(Text block)
Nicholas P. Tatonetti, Stanford University
January 24, 2012 @ 3:30 - 4:30 pmLocation: Blockley Hall - Room 701
Biostatistics
TITLE: Biomedical discovery through integration and analysis
of clinical and molecular data.
Large observational clinical databases represent a new opportunity to study disease states and drug effects in vivo. However, their utility is limited by selection biases -- a well recognized challenge of observational analysis. Further, analyses of these data is limited to discovering clinical risk factors for disease development and drug response. I hypothesize that by addressing the issues of bias in these large clinical databases and by integrating molecular measurements of metabolites, protein expression, genetic variants, and chemical features we will advance our understanding of basic disease biology and pharmacology. I have demonstrated the feasibility of this hypothesis by developing methods to (1) remove the bias in clinical data introduced by unmeasured confounding variables, (2) improve the detection of hidden or latent drug effects, (3) identify candidate genes involved in drug response, and (4) validate these findings using retrospective and prospective studies. I exemplify my approach by presenting the detection and validation a novel drug-drug interaction between paroxetine, a popular anti-depressant, and pravastatin, a popular cholesterol lowering drug. I will demonstrate how I discovered the interaction in a database of adverse drug event reports even though the adverse interaction itself was never actually reported. I will then present the methods for how I validated the finding retrospectively by using the electronic medical records (EMR) at three geographically distant institutions and prospectively in an insulin-resistant mouse model. Finally, I will present methods for identifying the molecular mechanism by which this idiosyncratic drug interaction occurs.

(Source information)
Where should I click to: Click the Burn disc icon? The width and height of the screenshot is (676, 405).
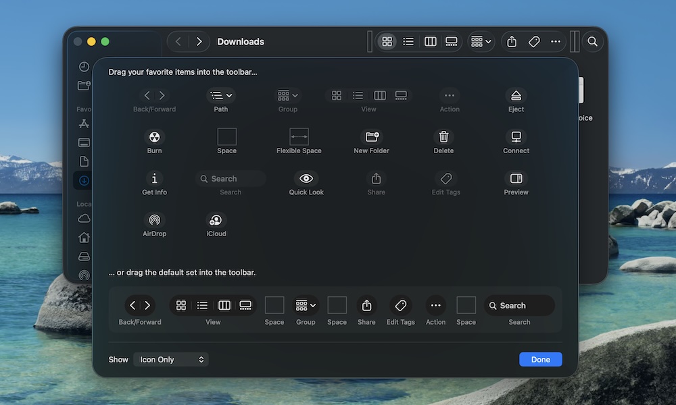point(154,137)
---
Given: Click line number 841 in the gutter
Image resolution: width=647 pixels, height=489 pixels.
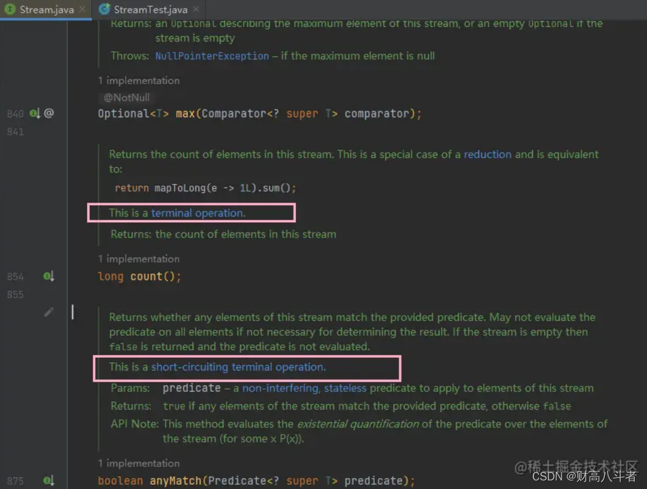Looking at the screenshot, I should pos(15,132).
--
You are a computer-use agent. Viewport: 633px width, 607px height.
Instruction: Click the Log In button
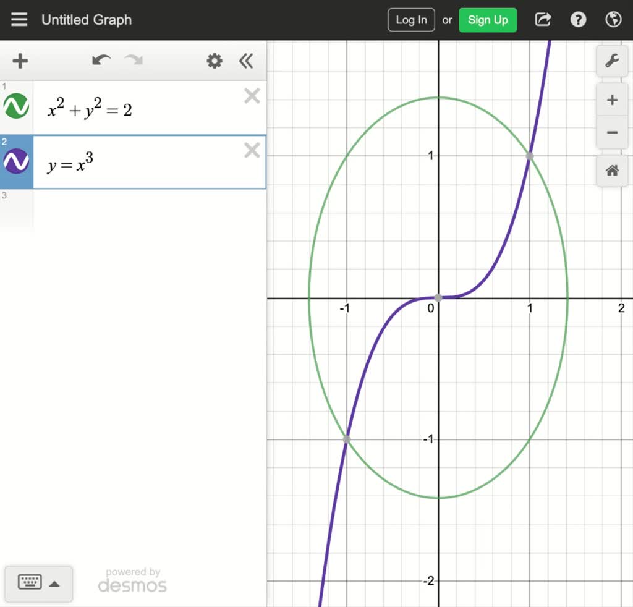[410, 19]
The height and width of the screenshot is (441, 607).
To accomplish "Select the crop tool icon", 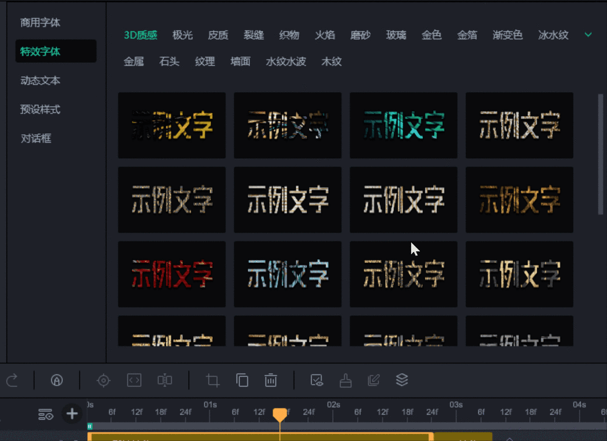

(Brief) Update the seminar announcement between "Nicholas P. Tatonetti, Stanford" and "and molecular data.", inclusive, so that "combination" replaces "integration".

(Completed exercise)
Nicholas P. Tatonetti, Stanford University
January 24, 2012 @ 3:30 - 4:30 pmLocation: Blockley Hall - Room 701
Biostatistics
TITLE: Biomedical discovery through combination and analysis
of clinical and molecular data.